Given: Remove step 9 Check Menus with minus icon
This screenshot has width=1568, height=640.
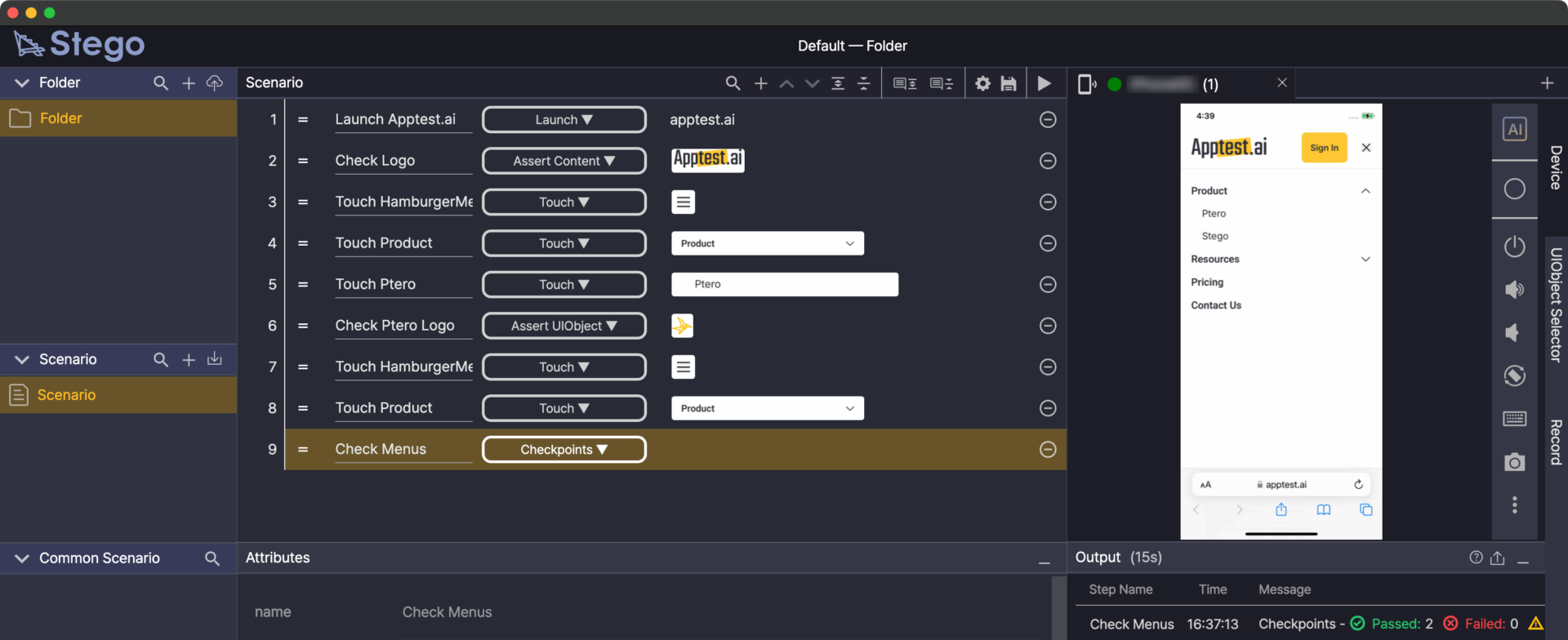Looking at the screenshot, I should pyautogui.click(x=1047, y=450).
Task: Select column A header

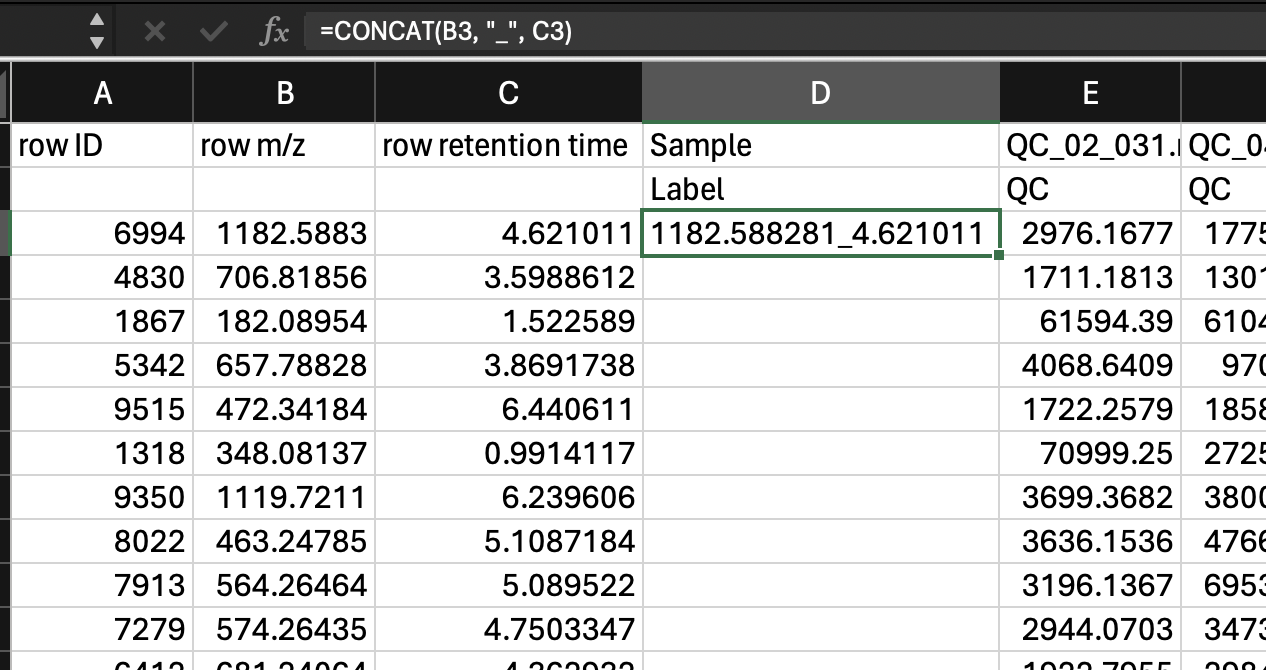Action: (x=102, y=93)
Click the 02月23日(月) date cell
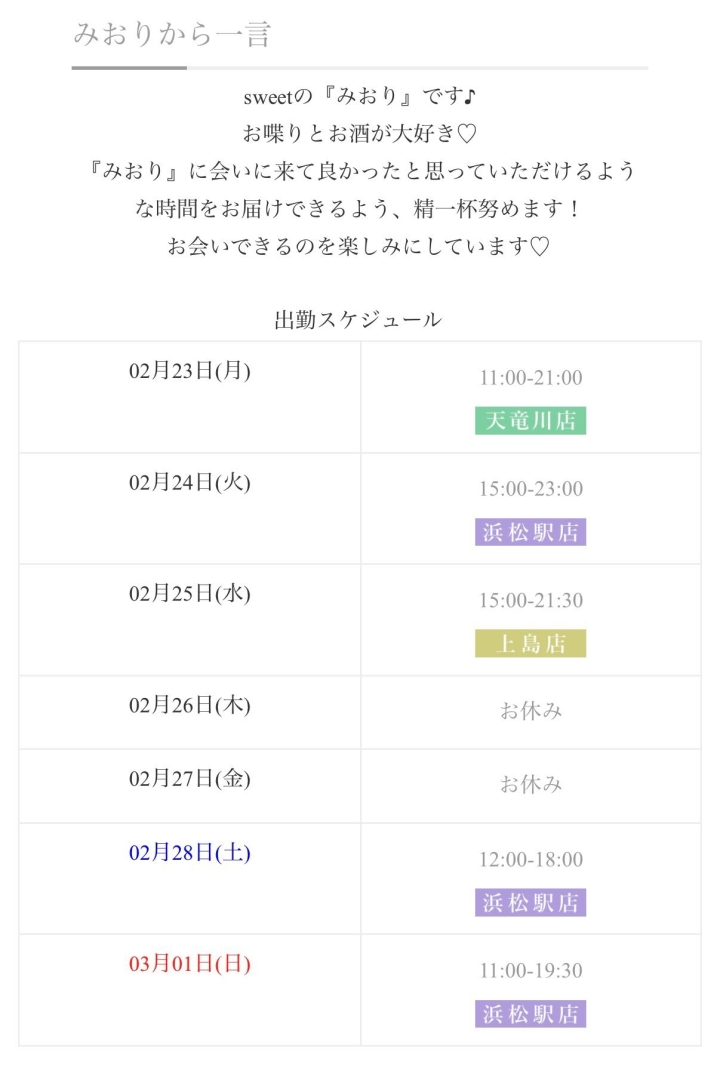720x1070 pixels. [190, 371]
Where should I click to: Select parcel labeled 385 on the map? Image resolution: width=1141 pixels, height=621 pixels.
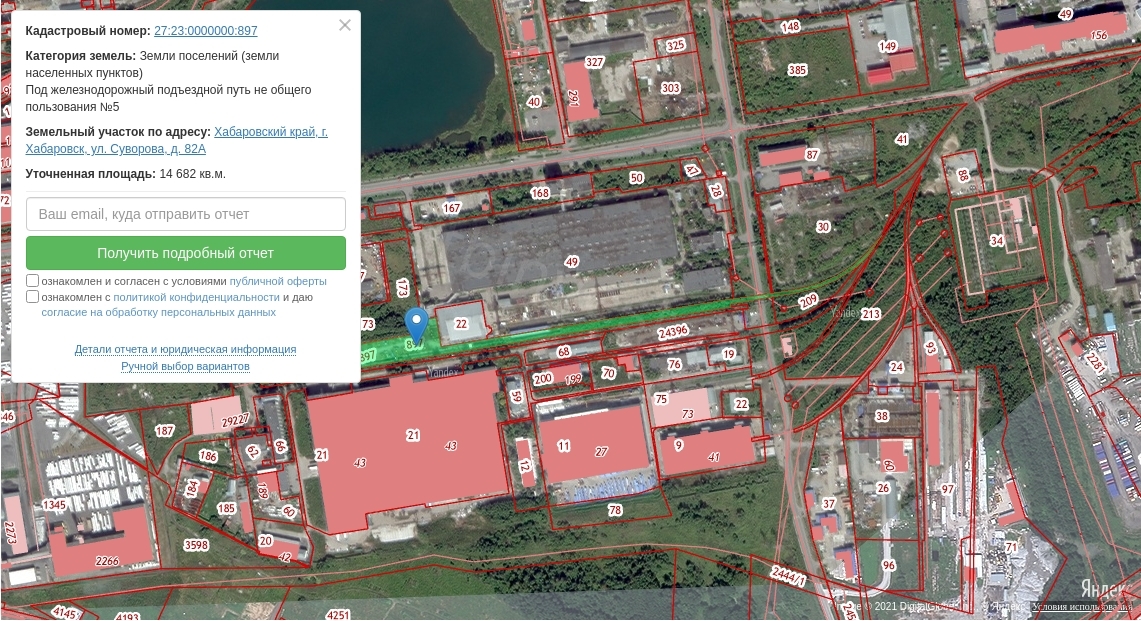[x=797, y=70]
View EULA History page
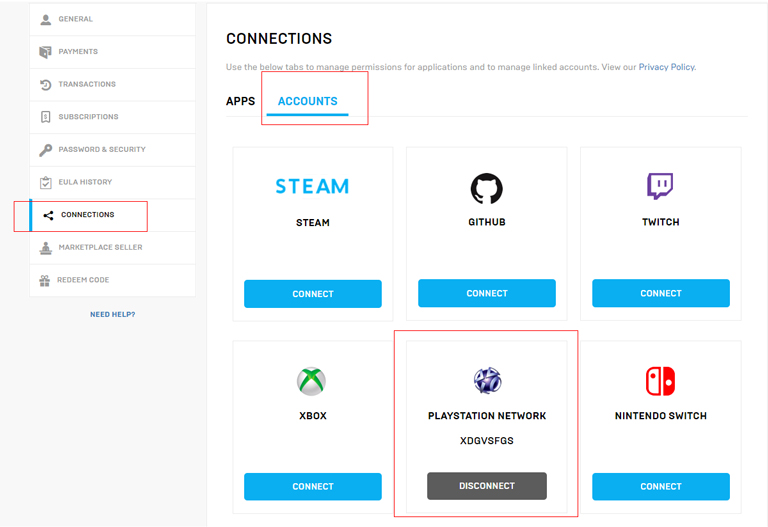The image size is (768, 527). pyautogui.click(x=85, y=182)
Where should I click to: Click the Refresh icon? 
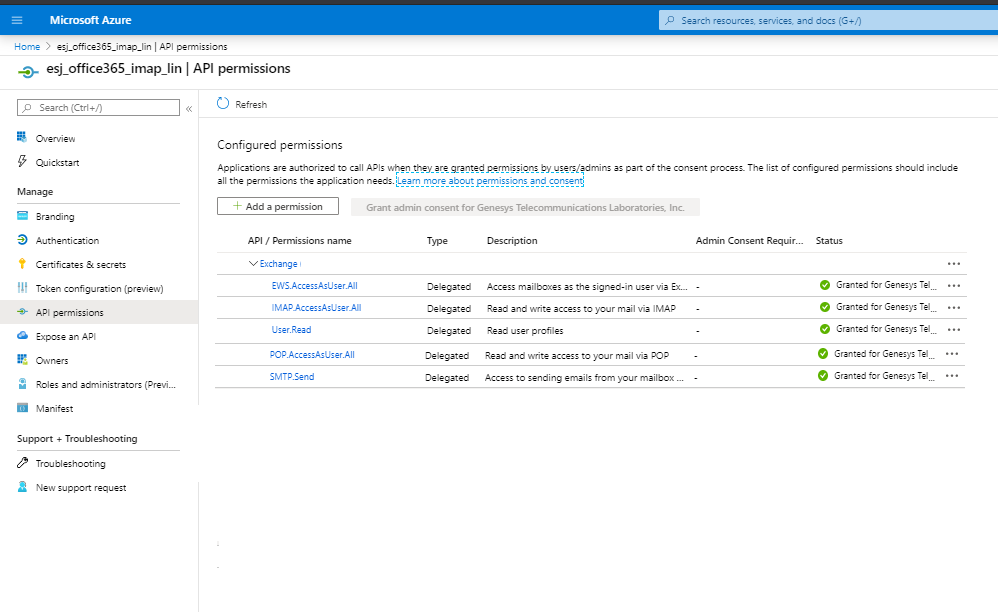(x=223, y=104)
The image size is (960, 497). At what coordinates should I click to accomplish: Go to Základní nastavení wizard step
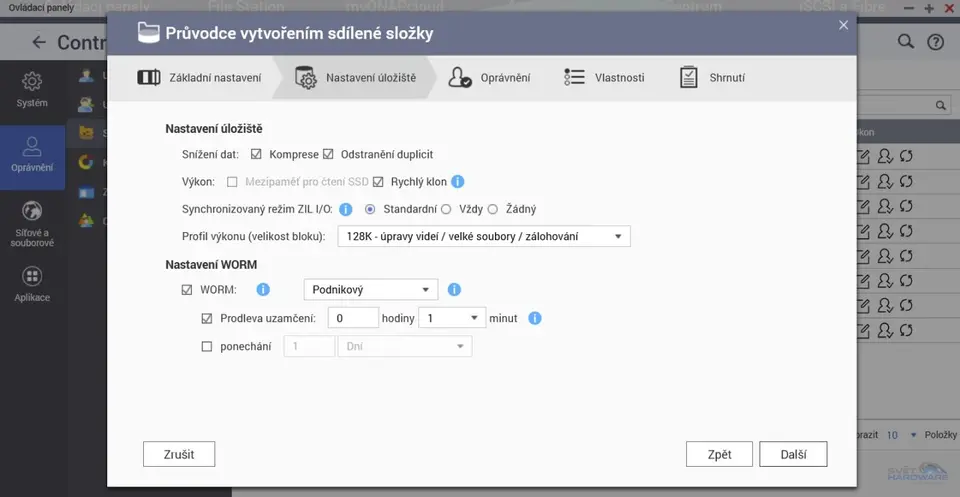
:::
● Task brief
Which lines of the items above contain the word "step"? Show each of them in full.

● Answer for this exercise
Given: Remove step 9 Check Menus with minus icon
The image size is (960, 497). At what coordinates should I click to accomplish: Go to Základní nastavení wizard step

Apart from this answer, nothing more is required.